• [WHAT THE TASK REQUIRES]
Please return every line of the records below that contains the word "computer".

(DATASET EXCERPTS Opens)

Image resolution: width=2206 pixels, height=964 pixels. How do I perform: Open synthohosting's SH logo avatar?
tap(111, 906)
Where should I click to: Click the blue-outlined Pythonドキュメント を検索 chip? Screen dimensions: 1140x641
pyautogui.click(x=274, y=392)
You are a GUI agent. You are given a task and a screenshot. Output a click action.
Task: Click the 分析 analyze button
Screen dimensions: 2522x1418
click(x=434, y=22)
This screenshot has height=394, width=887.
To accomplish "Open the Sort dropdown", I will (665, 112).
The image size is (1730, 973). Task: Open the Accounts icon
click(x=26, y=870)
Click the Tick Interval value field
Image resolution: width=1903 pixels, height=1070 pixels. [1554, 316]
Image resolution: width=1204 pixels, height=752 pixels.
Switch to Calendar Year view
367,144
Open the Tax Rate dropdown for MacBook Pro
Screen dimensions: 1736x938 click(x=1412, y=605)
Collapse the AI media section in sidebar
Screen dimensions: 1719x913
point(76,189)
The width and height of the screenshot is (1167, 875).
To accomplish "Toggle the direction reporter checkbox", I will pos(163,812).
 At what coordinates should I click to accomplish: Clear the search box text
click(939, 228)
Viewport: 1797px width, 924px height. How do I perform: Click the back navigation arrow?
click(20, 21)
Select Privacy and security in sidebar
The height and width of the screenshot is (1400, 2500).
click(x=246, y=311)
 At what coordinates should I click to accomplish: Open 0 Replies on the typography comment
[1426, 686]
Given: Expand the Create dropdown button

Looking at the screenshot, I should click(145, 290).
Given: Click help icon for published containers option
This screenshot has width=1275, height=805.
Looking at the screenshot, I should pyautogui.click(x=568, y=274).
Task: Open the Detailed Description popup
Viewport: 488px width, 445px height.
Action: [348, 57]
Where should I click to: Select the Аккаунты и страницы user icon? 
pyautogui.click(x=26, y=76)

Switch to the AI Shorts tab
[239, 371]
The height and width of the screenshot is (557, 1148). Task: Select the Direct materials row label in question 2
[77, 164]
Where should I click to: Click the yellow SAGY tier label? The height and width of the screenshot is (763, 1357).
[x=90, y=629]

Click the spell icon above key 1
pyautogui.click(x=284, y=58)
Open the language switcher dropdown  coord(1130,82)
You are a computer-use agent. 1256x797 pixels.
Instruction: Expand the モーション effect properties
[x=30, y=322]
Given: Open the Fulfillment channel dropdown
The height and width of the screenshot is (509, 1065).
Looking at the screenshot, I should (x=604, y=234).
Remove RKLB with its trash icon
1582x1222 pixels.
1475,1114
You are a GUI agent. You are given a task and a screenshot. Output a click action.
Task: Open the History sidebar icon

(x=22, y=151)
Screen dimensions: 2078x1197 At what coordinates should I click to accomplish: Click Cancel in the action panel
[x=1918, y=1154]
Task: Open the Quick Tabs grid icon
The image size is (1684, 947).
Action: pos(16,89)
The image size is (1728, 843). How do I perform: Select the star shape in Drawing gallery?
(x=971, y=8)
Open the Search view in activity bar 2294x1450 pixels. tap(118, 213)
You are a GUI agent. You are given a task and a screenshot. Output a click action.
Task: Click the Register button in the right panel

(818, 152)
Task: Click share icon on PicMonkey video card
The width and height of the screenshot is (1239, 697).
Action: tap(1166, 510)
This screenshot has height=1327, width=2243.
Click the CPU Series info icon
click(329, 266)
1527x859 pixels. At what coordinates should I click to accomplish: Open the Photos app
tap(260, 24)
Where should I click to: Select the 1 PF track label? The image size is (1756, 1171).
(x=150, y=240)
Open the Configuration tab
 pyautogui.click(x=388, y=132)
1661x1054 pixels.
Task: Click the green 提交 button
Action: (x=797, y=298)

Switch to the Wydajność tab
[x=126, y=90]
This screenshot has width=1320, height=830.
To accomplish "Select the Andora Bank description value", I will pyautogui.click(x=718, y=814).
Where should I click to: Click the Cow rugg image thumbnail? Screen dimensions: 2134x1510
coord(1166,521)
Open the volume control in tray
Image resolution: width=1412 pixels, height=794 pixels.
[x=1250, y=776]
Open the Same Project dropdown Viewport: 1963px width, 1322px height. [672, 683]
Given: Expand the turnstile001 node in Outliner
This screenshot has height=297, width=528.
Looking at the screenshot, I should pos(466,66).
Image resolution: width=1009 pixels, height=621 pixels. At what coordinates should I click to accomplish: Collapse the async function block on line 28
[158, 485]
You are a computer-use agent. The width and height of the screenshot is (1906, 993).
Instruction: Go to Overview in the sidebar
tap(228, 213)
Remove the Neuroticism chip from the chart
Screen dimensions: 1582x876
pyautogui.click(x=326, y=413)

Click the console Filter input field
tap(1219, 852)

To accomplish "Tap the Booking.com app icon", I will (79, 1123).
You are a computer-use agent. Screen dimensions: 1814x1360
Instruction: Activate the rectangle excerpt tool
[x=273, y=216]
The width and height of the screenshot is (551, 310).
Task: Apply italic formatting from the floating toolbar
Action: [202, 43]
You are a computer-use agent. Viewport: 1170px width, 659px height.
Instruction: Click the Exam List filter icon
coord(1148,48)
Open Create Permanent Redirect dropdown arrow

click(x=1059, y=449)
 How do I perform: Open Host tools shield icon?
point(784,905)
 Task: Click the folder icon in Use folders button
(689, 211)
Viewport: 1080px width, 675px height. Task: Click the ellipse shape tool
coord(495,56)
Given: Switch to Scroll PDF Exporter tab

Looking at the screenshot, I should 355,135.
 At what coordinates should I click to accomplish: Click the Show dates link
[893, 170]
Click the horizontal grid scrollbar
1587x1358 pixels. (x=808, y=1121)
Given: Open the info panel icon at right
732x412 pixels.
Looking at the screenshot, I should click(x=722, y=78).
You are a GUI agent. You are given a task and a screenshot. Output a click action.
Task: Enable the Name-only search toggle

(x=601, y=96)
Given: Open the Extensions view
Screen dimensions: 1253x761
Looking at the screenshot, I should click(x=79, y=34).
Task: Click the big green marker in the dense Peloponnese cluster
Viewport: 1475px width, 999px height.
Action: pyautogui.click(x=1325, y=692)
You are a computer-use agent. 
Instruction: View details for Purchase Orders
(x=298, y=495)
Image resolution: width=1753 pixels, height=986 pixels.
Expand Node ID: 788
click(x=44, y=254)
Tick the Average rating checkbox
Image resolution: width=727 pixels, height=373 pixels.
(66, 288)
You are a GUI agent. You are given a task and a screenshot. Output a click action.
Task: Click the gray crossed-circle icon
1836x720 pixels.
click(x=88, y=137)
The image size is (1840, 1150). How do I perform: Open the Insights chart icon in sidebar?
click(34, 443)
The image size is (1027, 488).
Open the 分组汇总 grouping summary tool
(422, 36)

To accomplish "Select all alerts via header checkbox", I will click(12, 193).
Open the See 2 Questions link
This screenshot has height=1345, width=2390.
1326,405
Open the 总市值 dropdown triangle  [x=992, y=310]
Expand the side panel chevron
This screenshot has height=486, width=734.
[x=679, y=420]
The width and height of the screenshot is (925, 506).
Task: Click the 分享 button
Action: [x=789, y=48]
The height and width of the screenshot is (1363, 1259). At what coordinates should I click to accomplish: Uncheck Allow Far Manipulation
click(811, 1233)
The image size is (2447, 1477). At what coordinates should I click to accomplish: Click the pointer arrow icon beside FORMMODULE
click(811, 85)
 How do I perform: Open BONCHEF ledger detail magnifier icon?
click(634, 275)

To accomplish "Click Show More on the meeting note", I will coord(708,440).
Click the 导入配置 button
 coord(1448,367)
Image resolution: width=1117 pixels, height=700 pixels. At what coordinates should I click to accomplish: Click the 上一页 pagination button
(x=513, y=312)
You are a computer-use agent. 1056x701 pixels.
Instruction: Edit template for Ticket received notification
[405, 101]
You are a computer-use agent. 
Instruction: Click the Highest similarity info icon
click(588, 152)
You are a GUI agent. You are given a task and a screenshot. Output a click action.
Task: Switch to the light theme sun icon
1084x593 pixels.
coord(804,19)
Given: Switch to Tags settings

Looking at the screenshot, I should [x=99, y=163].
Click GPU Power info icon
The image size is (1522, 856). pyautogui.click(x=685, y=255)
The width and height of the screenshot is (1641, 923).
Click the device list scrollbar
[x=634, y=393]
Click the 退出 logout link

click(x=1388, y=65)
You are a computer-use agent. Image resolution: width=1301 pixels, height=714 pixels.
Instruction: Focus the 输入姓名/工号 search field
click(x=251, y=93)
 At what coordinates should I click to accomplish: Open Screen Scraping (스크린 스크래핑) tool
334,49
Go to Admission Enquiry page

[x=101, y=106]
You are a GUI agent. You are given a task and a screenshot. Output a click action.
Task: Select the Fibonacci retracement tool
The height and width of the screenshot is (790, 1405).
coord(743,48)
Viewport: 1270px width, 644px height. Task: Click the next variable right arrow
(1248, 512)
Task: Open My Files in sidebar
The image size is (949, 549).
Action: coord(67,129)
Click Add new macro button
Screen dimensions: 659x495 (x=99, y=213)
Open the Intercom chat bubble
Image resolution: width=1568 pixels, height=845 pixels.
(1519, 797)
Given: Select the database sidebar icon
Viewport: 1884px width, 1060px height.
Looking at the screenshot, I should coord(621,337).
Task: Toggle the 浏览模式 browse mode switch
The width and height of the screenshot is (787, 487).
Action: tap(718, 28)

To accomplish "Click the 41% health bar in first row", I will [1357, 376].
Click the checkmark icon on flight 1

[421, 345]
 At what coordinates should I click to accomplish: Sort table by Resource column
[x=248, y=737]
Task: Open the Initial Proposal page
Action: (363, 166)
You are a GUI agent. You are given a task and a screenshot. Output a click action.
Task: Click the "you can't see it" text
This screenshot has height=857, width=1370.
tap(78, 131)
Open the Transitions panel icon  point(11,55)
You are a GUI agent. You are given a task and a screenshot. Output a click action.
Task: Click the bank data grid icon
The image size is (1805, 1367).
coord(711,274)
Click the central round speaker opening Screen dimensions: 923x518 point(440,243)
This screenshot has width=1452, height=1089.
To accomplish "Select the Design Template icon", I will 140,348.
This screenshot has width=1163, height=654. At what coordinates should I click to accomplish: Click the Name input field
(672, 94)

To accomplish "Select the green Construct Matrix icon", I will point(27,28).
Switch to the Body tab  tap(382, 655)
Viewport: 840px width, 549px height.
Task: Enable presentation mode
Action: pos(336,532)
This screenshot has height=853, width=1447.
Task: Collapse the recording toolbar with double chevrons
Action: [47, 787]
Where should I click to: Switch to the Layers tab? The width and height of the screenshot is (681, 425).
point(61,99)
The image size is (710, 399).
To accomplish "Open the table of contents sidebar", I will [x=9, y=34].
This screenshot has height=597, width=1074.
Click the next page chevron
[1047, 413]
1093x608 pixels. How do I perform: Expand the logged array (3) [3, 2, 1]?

(DATASET EXCERPTS Closes)

• [RESULT BELOW]
You are a computer-use agent. 1256x797 pixels.
You are a computer-use agent. The width and height of the screenshot is (1906, 993).
You are a computer-use agent. Screen dimensions: 1814x1360
You are a computer-use agent. Viewport: 1170px width, 659px height.
You are a computer-use agent. 
You are a computer-use agent. 1056x701 pixels.
You are a computer-use agent. 
You are a computer-use agent. Image resolution: width=1301 pixels, height=714 pixels.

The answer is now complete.